## Task description:
Count the lines of the data that contain the string "actual", treating uppercase and lowercase as different, and reply with only that number.

Records for locating described items:
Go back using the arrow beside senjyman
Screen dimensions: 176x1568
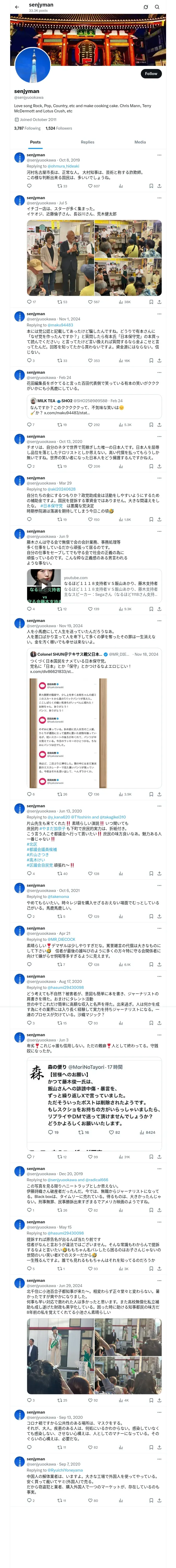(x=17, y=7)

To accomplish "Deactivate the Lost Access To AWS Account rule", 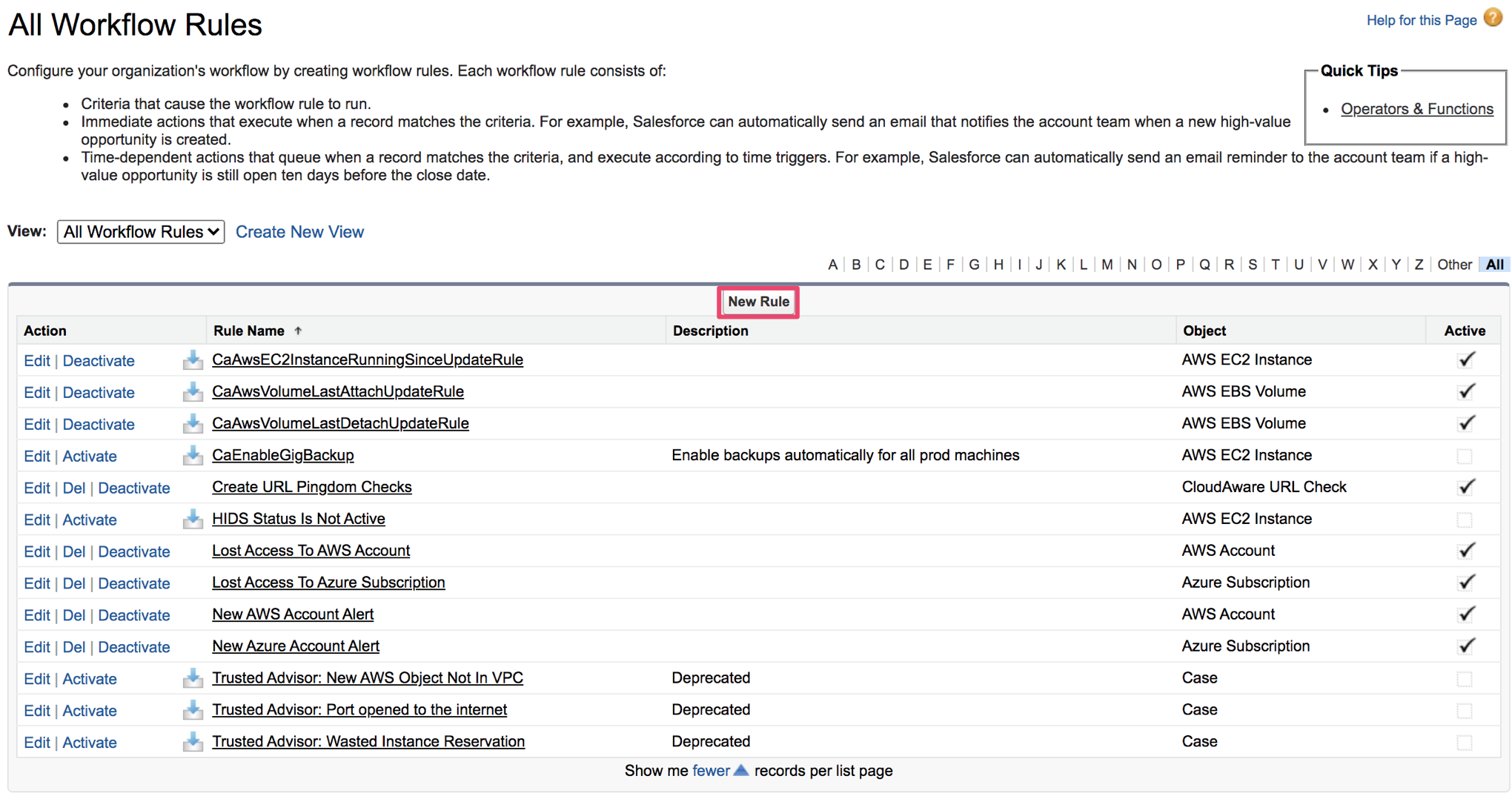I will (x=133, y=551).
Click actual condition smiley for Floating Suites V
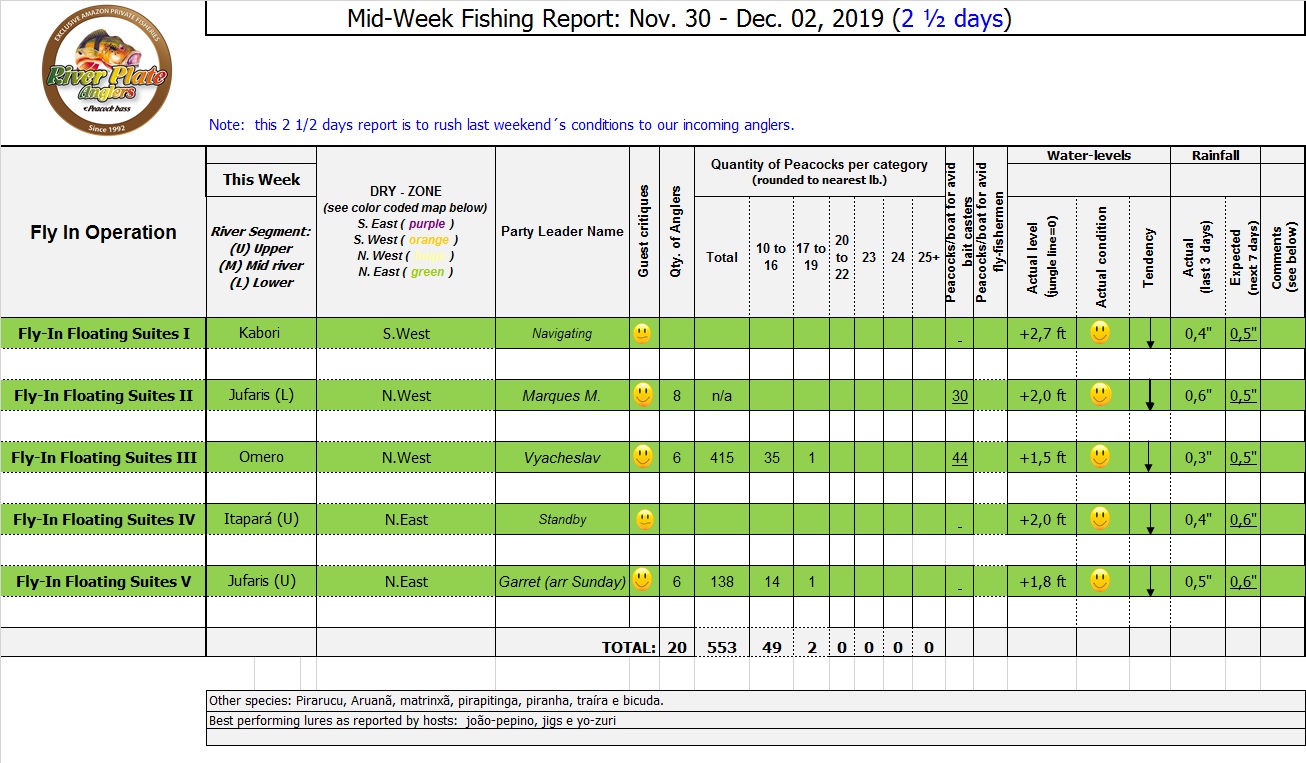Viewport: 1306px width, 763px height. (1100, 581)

## Full answer:
1